So last night I was definitely in the mood for comfort food. And for me, comfort food means carbs (anyone else?). Since we've had irregularly warm and sunny weather lately in San Francisco, I was craving an option that was light, easy, but still delicious and filling. This pesto pasta with cherry tomatoes and arugula turned out to be the perfect choice - the arugula adds a crunchy bite and the cherry tomatoes lend a note of sweetness to contrast with the nutty herb and garlic flavor of the pesto. And taking only 15 minutes from start to finish (with pre-prepared pesto), I didn't have to spend all night in the kitchen to enjoy a tasty homemade meal!
This one is super easy. All you need is some dried pasta (penne is my favorite, always!), cherry tomatoes, pesto (if you'd like to make your own, try out this recipe), arugula (baby preferred) and freshly grated parmesan cheese.
Tips for perfect pasta:
- Generously salt your boiling water for well-seasoned pasta
- Add a bit of olive oil into the boiling water to keep pasta from sticking together
- Test pasta a minute before the box says it's done, and remove from heat a tiny bit underdone for perfect al dente pasta
- Reserve a 1/4 cup of the pasta water in case you need to thin out your sauce
- After you drain the pasta, return it to the pan (off heat) to mix in the sauce, some of the cheese and the tomatoes. This insures that the pasta is well-coated and everything is incorporated evenly. Then transfer to a serving bowl or individual plates.

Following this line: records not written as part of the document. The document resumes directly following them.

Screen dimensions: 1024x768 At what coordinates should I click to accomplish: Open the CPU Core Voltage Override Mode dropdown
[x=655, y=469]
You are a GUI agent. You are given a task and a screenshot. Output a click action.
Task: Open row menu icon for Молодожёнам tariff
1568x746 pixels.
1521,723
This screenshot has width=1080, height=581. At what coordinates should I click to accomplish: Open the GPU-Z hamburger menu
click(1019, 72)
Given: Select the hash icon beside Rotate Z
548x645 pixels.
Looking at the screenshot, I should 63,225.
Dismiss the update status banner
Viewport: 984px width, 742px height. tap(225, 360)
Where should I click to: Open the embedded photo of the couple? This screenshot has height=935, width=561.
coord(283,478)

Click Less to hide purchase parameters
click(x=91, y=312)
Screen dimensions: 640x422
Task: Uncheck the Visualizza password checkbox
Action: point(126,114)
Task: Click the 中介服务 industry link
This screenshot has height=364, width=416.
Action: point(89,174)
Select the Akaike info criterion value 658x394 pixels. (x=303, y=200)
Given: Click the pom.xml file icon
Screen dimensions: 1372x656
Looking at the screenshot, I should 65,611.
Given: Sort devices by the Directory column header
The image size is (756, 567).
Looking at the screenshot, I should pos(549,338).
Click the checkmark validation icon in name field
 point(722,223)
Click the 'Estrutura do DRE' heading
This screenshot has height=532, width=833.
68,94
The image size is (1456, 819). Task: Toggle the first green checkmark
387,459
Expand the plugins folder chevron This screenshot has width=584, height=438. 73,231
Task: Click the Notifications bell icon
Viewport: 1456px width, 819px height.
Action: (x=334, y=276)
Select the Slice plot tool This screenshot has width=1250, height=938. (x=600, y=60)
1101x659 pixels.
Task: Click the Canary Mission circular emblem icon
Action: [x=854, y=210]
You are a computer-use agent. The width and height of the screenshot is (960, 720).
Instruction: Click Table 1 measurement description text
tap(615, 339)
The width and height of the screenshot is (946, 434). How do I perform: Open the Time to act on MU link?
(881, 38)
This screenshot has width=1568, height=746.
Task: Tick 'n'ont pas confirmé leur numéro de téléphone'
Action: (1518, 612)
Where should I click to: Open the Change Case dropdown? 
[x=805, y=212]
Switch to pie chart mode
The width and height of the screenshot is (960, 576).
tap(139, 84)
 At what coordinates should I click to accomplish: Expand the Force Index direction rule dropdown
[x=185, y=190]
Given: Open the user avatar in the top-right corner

- For pesto pasta, use smaller ridged shapes like penne that absorb sauce well. Fusilli is ideal.
Dried penne pasta (a general rule is 100g per person)
Pesto (for homemade, try Ina Garten's recipe here)
1 c. cherry tomatoes
1/4 c. freshly grated parmesan cheese
A handful or two of arugula (baby preferred)
Extra parmesan for garnish
- Make pasta according to box directions.
- After draining, return pasta to the pan (off heat) and add pesto sauce, cherry tomatoes, and the parmesan, stirring to incorporate.
- Transfer to serving dish or individual plates/bowls.
- Top each serving with a small handful of arugula and garnish with fresh parmesan. Try adding grilled chicken if you need some protein with your meal!